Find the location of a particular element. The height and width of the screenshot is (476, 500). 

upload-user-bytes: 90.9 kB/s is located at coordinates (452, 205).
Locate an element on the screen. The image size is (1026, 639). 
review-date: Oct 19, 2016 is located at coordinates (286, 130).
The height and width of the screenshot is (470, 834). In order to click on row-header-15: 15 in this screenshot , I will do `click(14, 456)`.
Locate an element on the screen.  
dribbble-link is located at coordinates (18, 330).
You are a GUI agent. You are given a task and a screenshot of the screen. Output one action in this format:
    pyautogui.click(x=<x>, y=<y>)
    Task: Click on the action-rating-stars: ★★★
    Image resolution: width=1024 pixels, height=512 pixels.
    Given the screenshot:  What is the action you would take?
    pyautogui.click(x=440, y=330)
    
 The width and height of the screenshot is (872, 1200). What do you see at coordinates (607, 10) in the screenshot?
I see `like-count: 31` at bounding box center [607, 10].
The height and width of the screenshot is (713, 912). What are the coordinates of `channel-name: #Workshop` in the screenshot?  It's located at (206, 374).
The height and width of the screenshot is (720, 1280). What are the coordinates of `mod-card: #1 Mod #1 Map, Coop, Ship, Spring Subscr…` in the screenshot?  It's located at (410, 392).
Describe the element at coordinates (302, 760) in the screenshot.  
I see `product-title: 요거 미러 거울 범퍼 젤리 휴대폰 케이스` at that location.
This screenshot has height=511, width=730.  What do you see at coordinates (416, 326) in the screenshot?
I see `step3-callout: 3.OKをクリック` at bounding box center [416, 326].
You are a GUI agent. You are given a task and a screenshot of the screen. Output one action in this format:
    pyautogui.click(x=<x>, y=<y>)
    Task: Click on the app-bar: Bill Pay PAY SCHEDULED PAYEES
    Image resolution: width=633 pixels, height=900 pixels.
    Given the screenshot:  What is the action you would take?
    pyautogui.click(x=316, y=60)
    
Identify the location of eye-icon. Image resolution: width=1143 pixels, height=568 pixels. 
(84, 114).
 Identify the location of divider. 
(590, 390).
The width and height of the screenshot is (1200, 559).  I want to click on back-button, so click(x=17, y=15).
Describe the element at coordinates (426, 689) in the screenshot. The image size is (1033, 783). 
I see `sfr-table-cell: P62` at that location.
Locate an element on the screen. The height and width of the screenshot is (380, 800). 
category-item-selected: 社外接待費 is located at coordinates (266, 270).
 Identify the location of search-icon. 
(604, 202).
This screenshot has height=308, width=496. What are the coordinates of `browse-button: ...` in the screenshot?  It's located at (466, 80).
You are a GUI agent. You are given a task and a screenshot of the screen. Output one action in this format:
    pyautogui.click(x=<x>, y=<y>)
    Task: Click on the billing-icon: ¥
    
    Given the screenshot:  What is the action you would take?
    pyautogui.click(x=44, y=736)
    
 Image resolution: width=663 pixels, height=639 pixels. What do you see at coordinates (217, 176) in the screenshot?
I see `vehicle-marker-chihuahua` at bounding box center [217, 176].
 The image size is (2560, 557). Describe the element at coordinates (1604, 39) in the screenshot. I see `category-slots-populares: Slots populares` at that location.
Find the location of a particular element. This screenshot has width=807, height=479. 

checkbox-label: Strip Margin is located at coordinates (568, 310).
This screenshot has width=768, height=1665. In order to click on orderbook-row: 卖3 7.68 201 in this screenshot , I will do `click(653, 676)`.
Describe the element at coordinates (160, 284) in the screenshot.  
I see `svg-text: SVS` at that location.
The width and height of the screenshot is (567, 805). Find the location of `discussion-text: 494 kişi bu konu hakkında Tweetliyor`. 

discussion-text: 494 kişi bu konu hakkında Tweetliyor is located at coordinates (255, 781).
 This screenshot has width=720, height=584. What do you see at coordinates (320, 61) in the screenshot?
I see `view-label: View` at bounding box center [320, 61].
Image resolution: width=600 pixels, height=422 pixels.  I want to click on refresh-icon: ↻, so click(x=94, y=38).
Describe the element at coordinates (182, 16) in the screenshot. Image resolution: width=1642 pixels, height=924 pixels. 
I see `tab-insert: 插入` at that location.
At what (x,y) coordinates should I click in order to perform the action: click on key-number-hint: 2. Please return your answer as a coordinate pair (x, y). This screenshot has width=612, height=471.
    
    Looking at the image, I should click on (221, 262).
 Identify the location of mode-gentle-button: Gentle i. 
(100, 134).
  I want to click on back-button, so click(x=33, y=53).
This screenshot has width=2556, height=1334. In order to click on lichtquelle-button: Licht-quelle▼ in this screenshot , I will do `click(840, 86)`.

════

__Task directions__: Please count the lines in the items above that contain the string "back", with case counting. Reply with only the number.

__Solution for this problem__: 2